Involvement of translesion synthesis DNA polymerases in DNA interstrand crosslink repair

Abstract

DNA interstrand crosslinks (ICLs) covalently join the two strands of a DNA duplex and block essential processes such as DNA replication and transcription. Several important anti-tumor drugs such as cisplatin and nitrogen mustards exert their cytotoxicity by forming ICLs. However, multiple complex pathways repair ICLs and these are thought to contribute to the development of resistance towards ICL-inducing agents. While the understanding of many aspects of ICL repair is still rudimentary, studies in recent years have provided significant insights into the pathways of ICL repair. In this perspective we review the recent advances made in elucidating the mechanisms of ICL repair with a focus on the role of TLS polymerases. We describe the emerging models for how these enzymes contribute to and are regulated in ICL repair, discuss the key open questions and examine the implications for this pathway in anti-cancer therapy.

Keywords: Cisplatin; DNA polymerases; Inter-strand crosslink repair; Nitrogen mustard; Translesion synthesis.
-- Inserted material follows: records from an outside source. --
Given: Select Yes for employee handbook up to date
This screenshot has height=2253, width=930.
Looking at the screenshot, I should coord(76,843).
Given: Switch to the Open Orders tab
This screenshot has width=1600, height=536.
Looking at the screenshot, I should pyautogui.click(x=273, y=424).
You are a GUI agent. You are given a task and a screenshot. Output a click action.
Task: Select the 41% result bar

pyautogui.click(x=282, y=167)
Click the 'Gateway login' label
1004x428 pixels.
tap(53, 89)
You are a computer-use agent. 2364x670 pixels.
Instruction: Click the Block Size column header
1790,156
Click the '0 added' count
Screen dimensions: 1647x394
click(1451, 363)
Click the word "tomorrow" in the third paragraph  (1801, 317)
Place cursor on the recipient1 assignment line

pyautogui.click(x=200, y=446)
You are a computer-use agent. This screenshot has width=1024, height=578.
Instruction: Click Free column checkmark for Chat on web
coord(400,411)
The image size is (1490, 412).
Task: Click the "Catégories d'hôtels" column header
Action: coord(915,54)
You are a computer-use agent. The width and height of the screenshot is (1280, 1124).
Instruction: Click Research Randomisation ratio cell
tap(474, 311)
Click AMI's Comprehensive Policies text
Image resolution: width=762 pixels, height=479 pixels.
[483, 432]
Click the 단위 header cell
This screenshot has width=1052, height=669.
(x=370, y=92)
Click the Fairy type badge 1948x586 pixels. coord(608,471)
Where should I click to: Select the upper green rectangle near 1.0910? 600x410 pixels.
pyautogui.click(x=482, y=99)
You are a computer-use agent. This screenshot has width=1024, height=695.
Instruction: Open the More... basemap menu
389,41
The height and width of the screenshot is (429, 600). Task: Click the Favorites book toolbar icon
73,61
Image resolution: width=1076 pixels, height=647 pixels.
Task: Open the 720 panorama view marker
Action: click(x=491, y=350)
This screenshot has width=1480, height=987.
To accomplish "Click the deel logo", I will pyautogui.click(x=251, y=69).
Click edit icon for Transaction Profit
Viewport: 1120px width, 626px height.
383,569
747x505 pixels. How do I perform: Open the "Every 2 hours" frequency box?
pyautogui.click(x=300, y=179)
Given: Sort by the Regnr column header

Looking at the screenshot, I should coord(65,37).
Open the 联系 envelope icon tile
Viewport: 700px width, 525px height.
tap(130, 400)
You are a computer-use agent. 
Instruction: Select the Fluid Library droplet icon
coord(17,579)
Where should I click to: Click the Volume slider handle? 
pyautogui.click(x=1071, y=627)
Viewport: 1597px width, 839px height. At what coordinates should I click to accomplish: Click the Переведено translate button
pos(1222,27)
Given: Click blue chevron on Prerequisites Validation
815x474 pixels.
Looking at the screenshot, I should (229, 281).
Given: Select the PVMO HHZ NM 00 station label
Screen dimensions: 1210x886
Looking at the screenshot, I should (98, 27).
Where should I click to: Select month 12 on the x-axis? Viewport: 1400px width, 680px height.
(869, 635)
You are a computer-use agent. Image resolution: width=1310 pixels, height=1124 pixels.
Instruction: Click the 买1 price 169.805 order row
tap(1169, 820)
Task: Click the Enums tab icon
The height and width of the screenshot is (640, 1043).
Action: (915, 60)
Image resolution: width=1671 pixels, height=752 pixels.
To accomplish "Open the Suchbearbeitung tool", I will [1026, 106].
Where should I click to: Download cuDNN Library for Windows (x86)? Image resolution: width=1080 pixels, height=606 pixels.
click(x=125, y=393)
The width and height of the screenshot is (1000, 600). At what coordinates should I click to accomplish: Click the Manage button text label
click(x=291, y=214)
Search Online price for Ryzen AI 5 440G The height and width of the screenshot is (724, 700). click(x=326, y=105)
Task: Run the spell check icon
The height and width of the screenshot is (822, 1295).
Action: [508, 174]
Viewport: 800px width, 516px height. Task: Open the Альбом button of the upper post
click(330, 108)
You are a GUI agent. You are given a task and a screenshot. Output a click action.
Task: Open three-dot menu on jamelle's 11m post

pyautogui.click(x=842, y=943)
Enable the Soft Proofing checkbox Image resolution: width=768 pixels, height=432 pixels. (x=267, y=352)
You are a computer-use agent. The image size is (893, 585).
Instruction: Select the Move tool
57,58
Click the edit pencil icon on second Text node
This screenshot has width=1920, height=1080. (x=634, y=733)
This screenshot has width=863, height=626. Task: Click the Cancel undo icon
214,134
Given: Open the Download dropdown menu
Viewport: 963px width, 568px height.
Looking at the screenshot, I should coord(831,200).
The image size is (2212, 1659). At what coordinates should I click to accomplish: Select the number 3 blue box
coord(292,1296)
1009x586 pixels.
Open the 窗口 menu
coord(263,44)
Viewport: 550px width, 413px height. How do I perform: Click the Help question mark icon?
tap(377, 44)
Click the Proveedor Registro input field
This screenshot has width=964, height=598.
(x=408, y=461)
Fig. 1. Models for Replication-Dependent ICL Repair Pathways

A: Double Fork Convergence Model. (i) Two replication forks converge on an ICL and stall 20–40 nt away from it. (ii) Removal of the CMG helicase by BRCA1 allows one of the leading strands to approach within 1 nt of the ICL (−1). (iii) Activation of the FA pathway leads to ubiquitylation of FANCD2-I, which is required for unhooking of the ICL by SLX4/ERCC1-XPF and possibly other nucleases. The position of these incisions have not been determined, and the amount of duplex surrounding the ICL is unknown. (iv) The unhooked ICL could then be further processed by exonucleases to trim the duplex around the ICL, making it more amenable to bypass by DNA polymerases. (v, vi) An insertion polymerase inserts nucleotide(s) opposite the ICL and an extension polymerase extends the insertion product further. (vi) Ligation to downstream Okazaki fragments restores one daughter duplex, and (vii) is used to restore the other duplex by HR. The ICL remnant on one strand is likely removed by NER to complete the repair of both daughter duplexes. B: ICL traverse model. (i) A single fork collides with the ICL, and (ii) in a FANCM/MHF dependent manner ‘traverses’ the ICL to continue replication on the other side of the crosslink without unhooking it. The later steps of this pathway are not known, but could involve incisions and TLS for post-replicative repair.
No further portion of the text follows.